Copy each of the following records word for word, keeping every line as it stands.
==============================
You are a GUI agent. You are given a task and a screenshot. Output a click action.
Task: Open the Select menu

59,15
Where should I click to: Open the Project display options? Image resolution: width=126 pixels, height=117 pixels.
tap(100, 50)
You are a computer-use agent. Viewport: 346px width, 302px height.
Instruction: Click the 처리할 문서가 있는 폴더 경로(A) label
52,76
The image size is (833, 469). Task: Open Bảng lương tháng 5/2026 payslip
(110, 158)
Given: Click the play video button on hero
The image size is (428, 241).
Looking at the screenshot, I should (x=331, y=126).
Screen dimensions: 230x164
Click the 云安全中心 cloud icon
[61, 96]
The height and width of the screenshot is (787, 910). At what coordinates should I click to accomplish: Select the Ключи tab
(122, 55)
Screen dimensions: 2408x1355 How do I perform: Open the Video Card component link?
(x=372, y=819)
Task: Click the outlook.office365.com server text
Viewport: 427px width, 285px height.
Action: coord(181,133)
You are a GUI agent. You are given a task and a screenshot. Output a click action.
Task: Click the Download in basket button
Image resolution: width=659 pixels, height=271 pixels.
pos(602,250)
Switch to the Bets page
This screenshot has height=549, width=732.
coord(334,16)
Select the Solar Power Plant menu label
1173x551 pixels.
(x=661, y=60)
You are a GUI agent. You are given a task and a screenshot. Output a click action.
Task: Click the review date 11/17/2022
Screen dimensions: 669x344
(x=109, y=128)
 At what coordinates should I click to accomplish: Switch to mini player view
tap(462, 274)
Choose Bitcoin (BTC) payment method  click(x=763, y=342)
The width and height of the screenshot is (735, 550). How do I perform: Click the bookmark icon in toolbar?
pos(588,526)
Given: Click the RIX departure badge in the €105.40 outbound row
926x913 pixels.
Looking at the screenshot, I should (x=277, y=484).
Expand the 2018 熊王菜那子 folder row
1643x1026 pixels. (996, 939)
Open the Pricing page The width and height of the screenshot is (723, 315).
==============================
▸ Response to the task:
You are a GUI agent. You are given a task and a screenshot. Output a click action.
Task: Open the Select menu

59,15
Where should I click to: Open the Project display options? Image resolution: width=126 pixels, height=117 pixels.
tap(100, 50)
You are a computer-use agent. Viewport: 346px width, 302px height.
Instruction: Click the 처리할 문서가 있는 폴더 경로(A) label
52,76
The image size is (833, 469). Task: Open Bảng lương tháng 5/2026 payslip
(110, 158)
Given: Click the play video button on hero
The image size is (428, 241).
Looking at the screenshot, I should (x=331, y=126).
Screen dimensions: 230x164
Click the 云安全中心 cloud icon
[61, 96]
The height and width of the screenshot is (787, 910). At what coordinates should I click to accomplish: Select the Ключи tab
(122, 55)
Screen dimensions: 2408x1355 How do I perform: Open the Video Card component link?
(x=372, y=819)
Task: Click the outlook.office365.com server text
Viewport: 427px width, 285px height.
Action: coord(181,133)
You are a GUI agent. You are given a task and a screenshot. Output a click action.
Task: Click the Download in basket button
Image resolution: width=659 pixels, height=271 pixels.
pos(602,250)
Switch to the Bets page
This screenshot has height=549, width=732.
coord(334,16)
Select the Solar Power Plant menu label
1173x551 pixels.
(x=661, y=60)
You are a GUI agent. You are given a task and a screenshot. Output a click action.
Task: Click the review date 11/17/2022
Screen dimensions: 669x344
(x=109, y=128)
 At what coordinates should I click to accomplish: Switch to mini player view
tap(462, 274)
Choose Bitcoin (BTC) payment method  click(x=763, y=342)
The width and height of the screenshot is (735, 550). How do I perform: Click the bookmark icon in toolbar?
pos(588,526)
Given: Click the RIX departure badge in the €105.40 outbound row
926x913 pixels.
Looking at the screenshot, I should (x=277, y=484).
Expand the 2018 熊王菜那子 folder row
1643x1026 pixels. (996, 939)
Open the Pricing page The width and height of the screenshot is (723, 315).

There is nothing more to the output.